*What is required*
Copy the records word for word, from the start through the line containing "click(x=683, y=457)", including that line. Omit the pictures from your copy.

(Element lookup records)
○ ○ ○ ○

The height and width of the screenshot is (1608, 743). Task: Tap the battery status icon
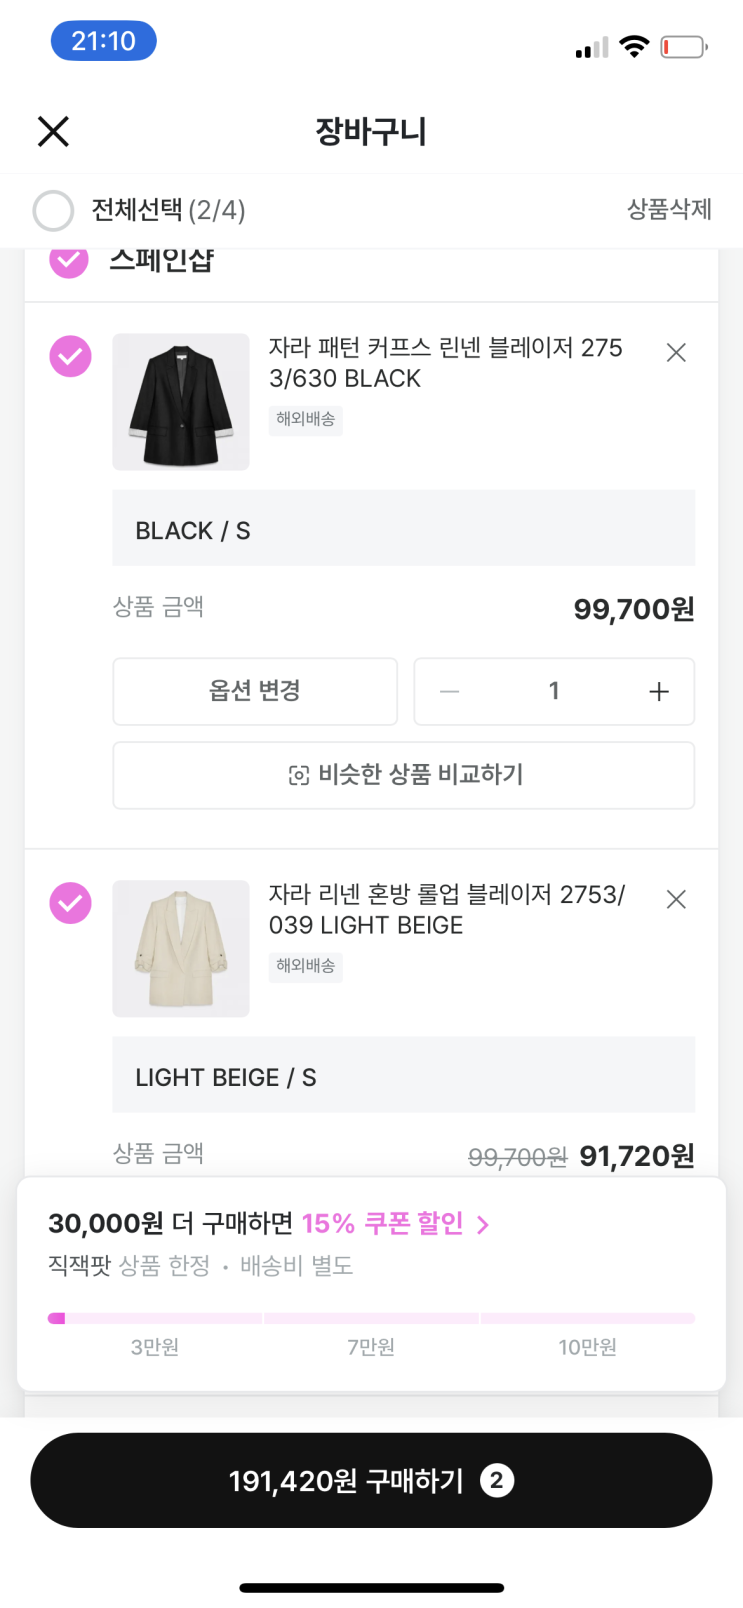[684, 46]
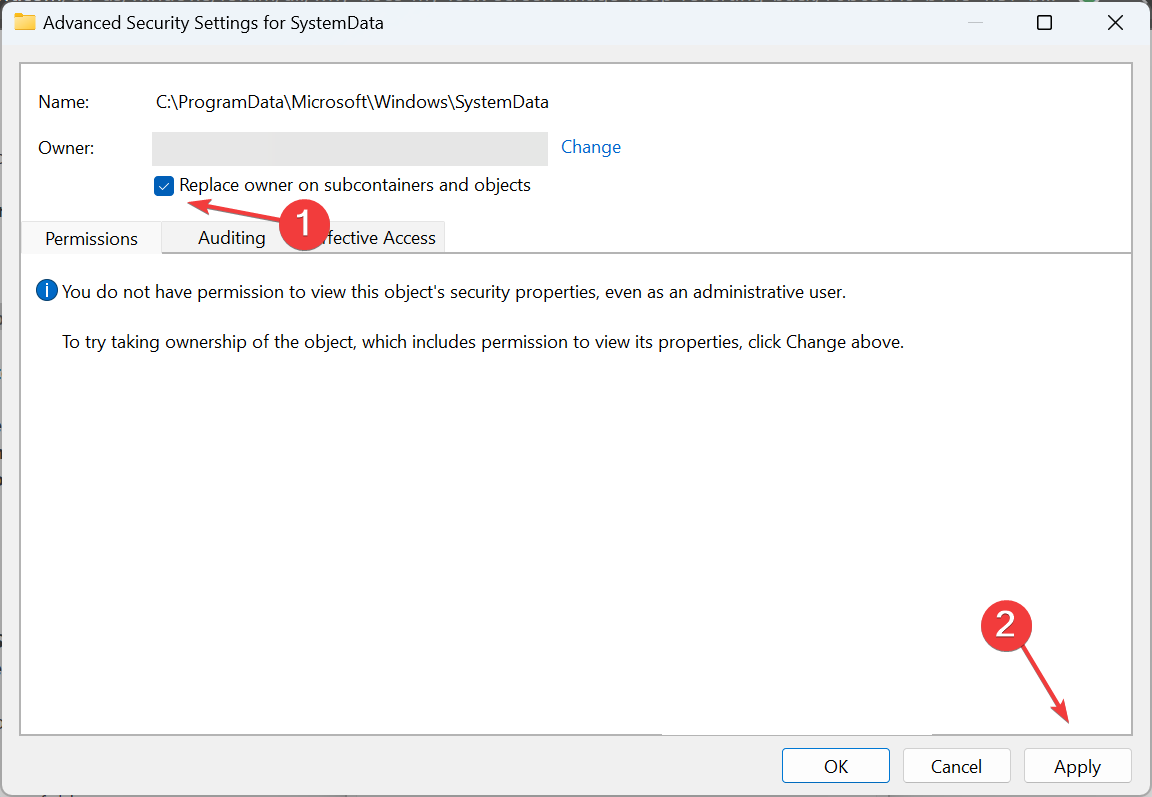Click the SystemData folder path next to Name
This screenshot has width=1152, height=797.
(352, 102)
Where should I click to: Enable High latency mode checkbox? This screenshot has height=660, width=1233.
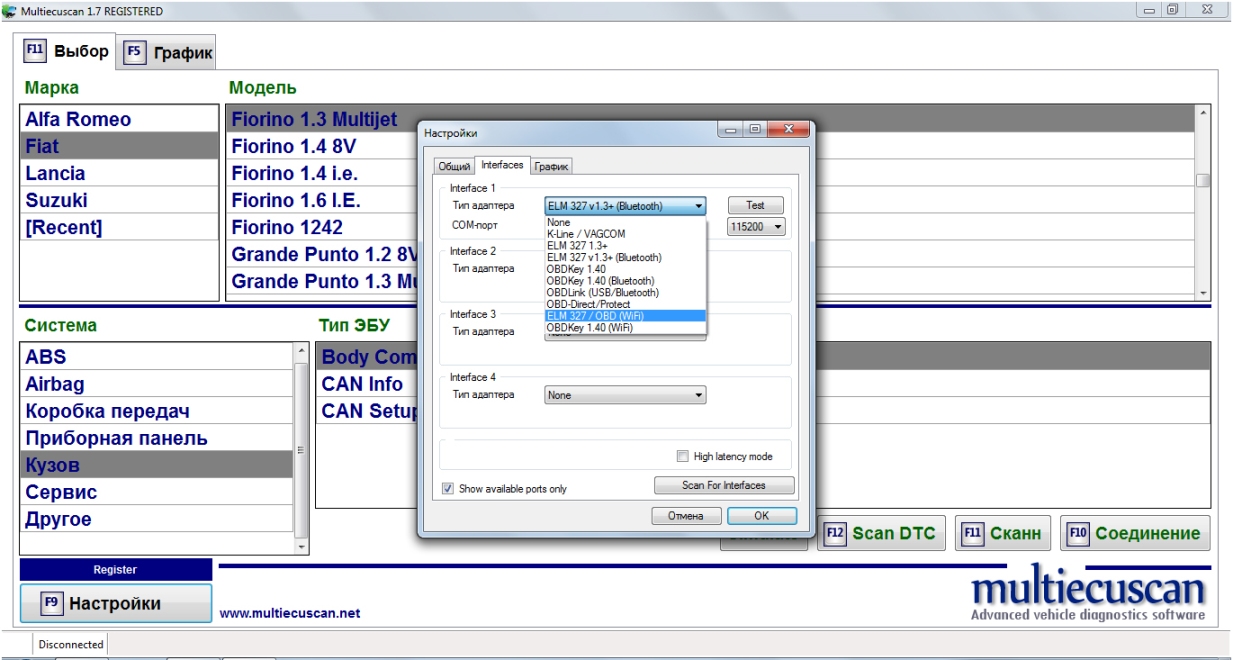click(x=683, y=457)
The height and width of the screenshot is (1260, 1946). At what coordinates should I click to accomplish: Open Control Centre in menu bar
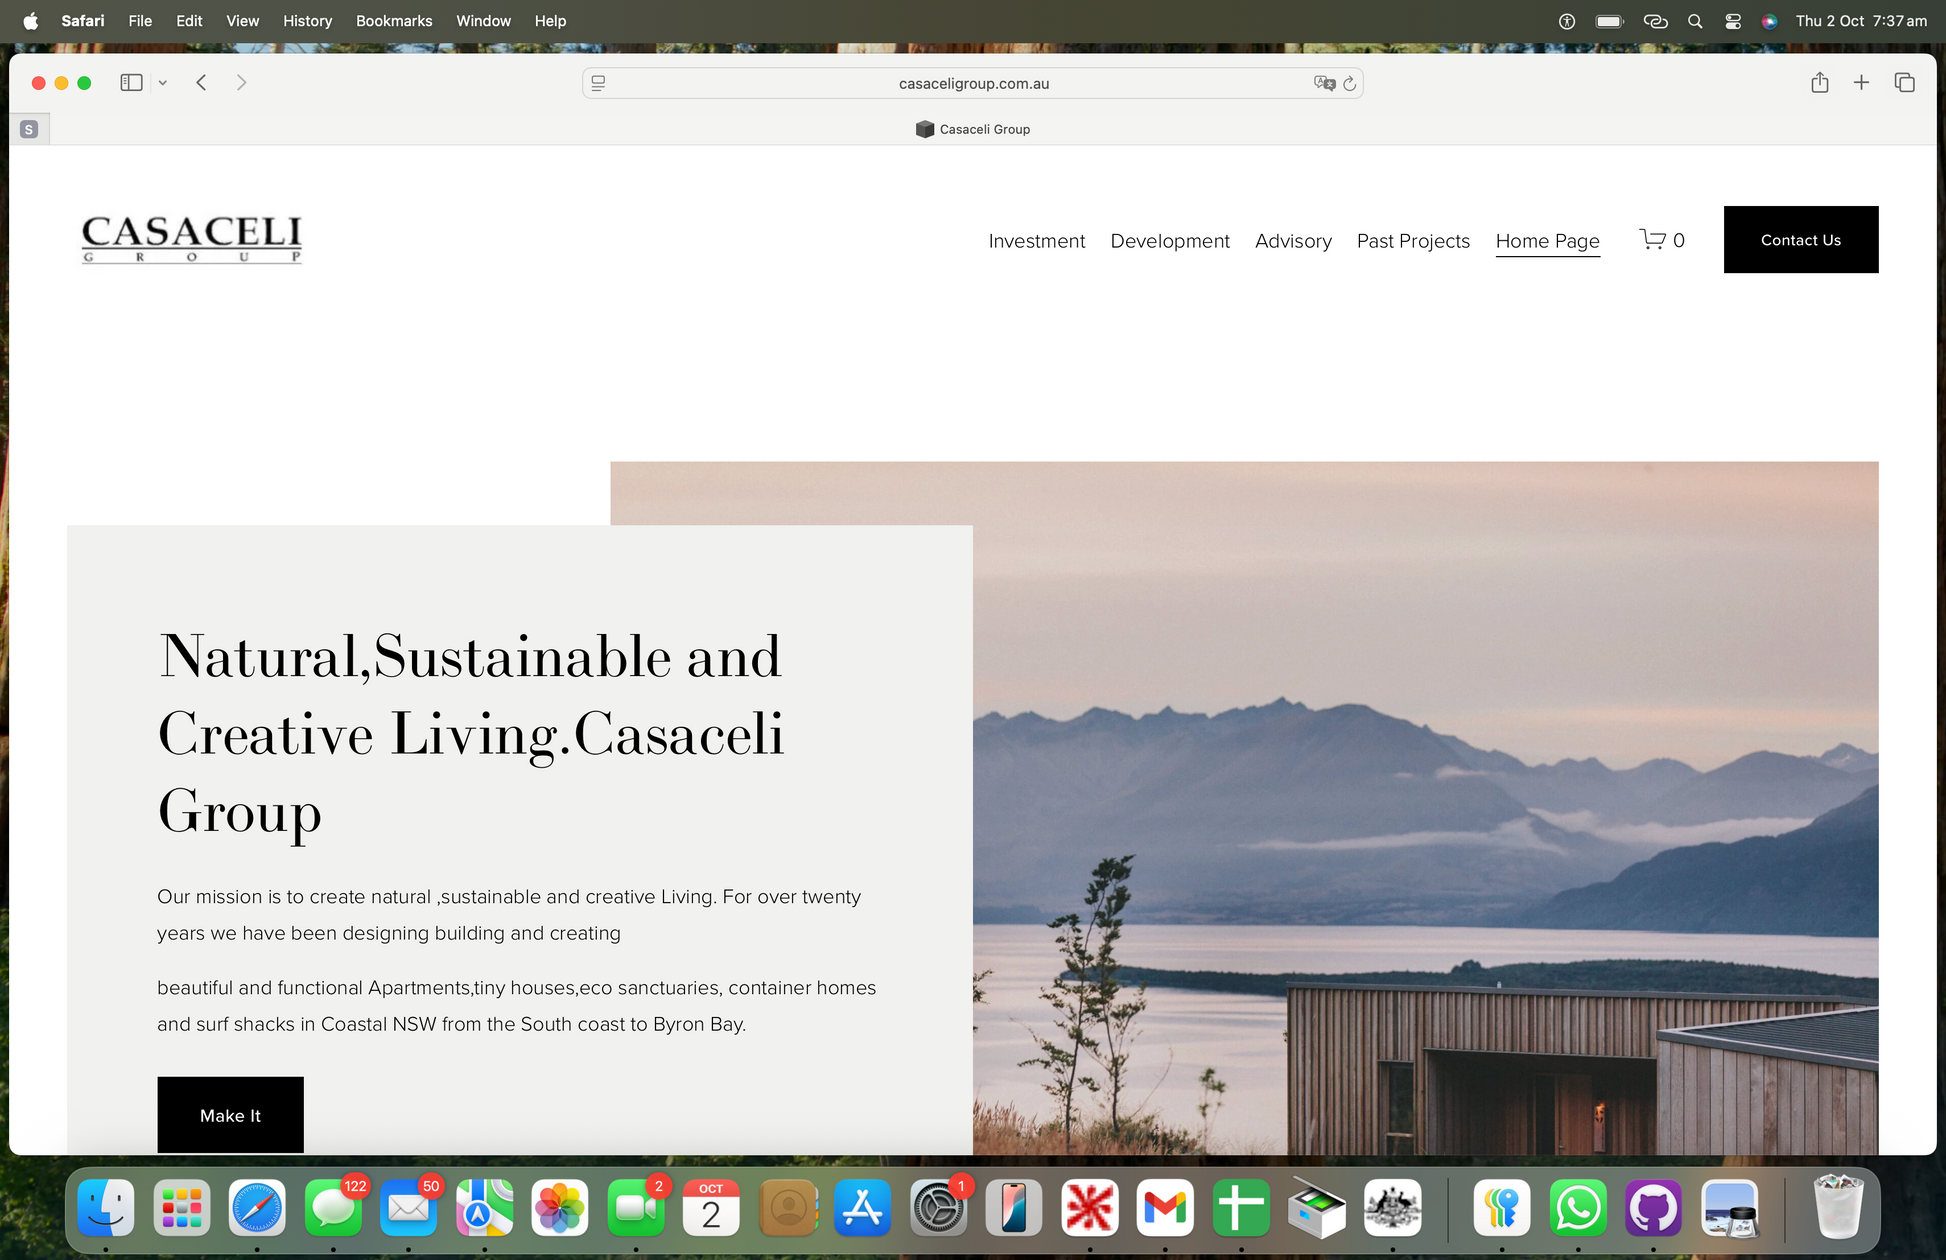(1732, 21)
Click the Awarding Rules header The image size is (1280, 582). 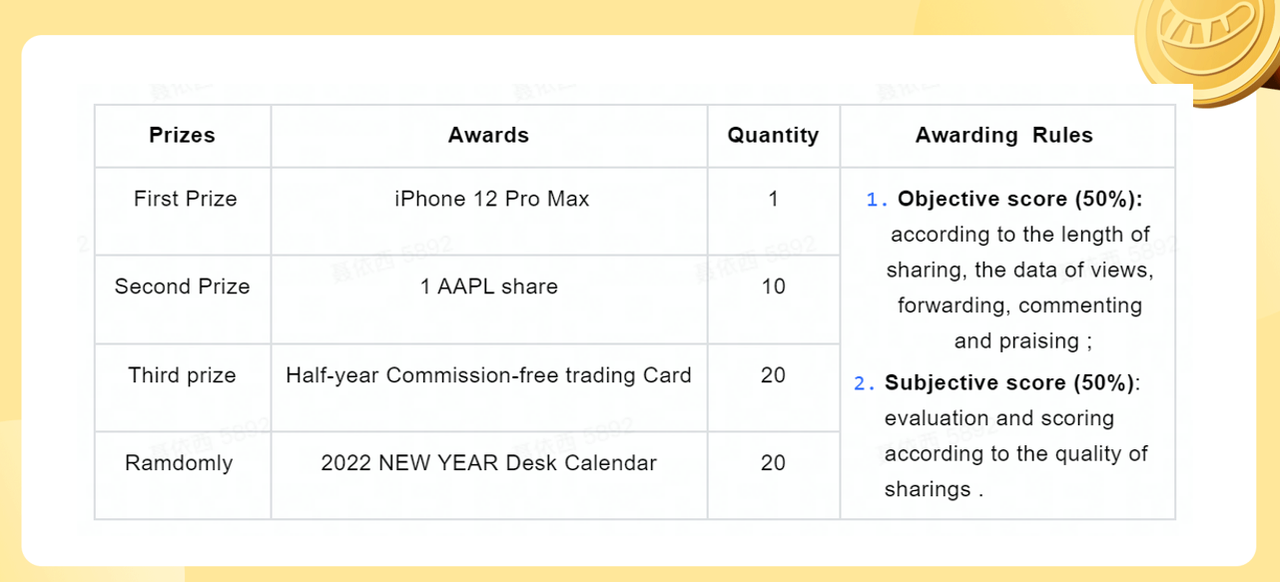[x=1004, y=136]
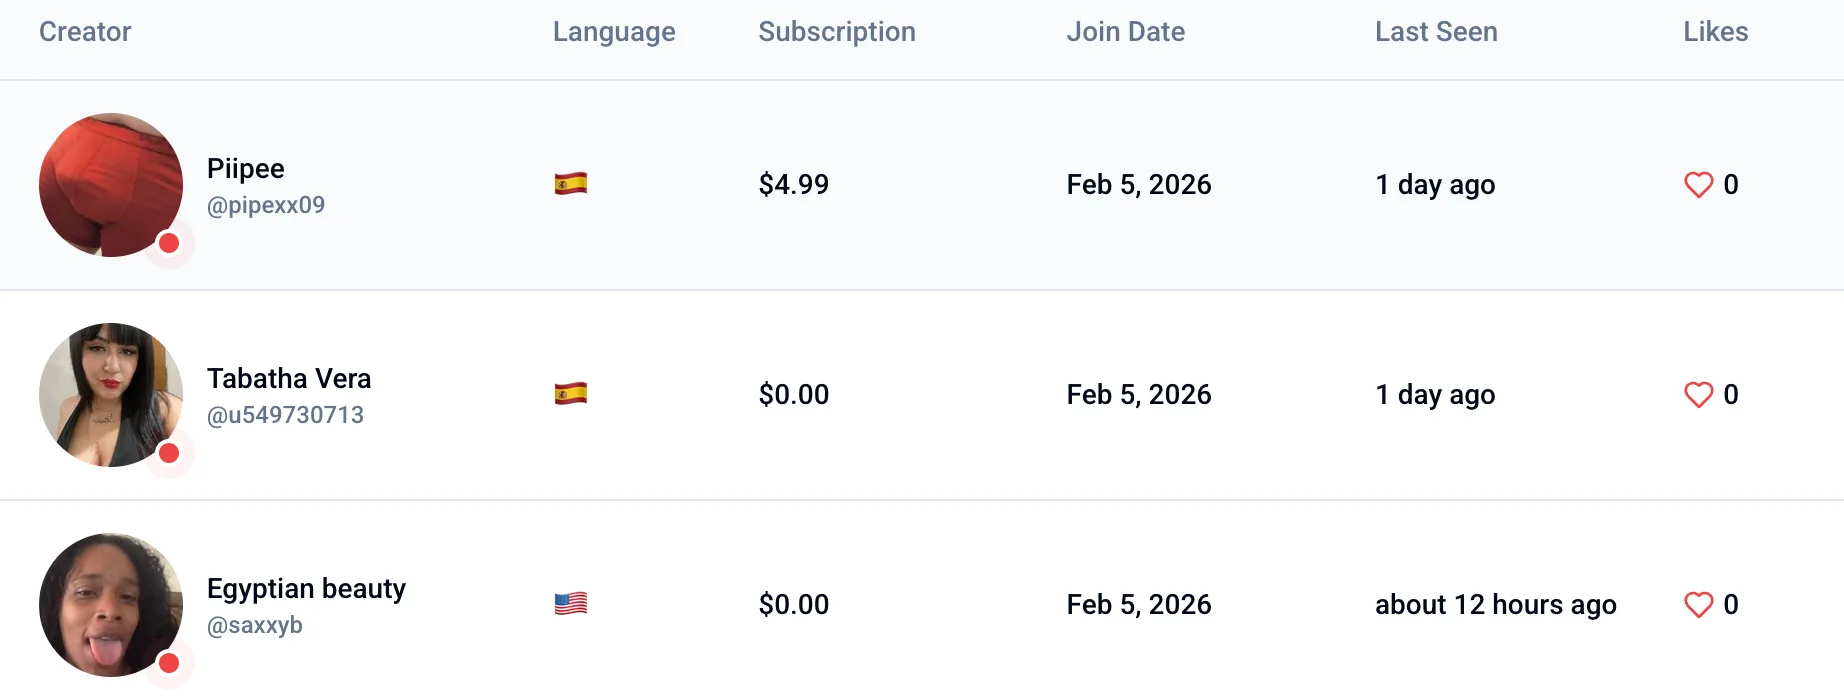The height and width of the screenshot is (696, 1844).
Task: Click the red status dot on Tabatha Vera's avatar
Action: click(169, 453)

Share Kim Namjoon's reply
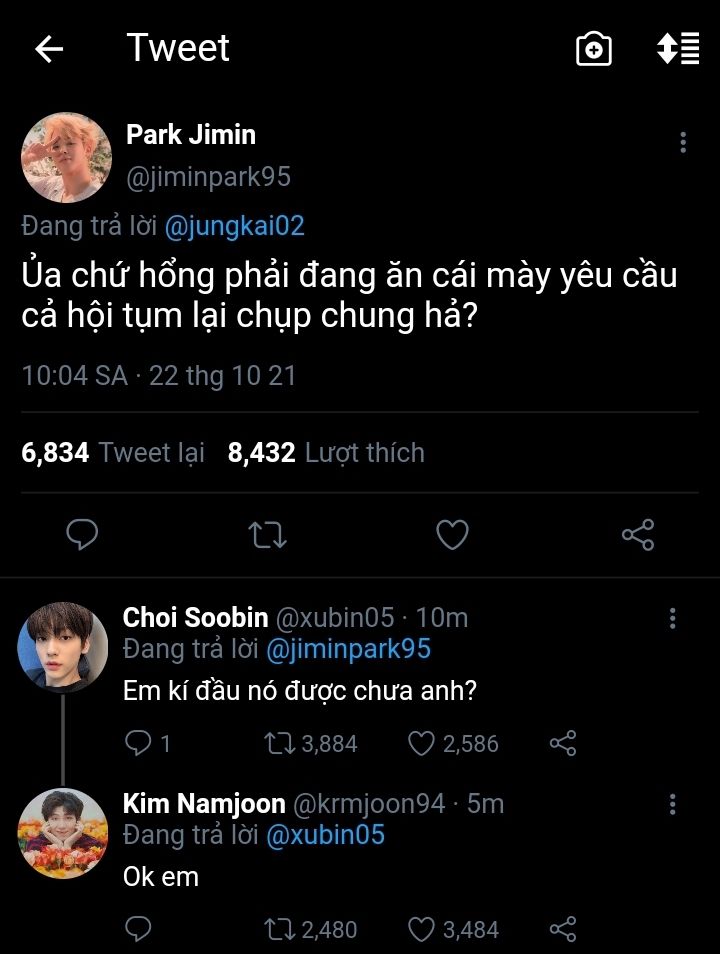coord(564,929)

○ ○ ○ ○

*Response*
The height and width of the screenshot is (1608, 743). Task: Tap the battery status icon
[684, 46]
Click the SystemData folder path next to Name
This screenshot has width=1152, height=797.
(352, 102)
Where should I click to: Enable High latency mode checkbox? This screenshot has height=660, width=1233.
click(x=683, y=457)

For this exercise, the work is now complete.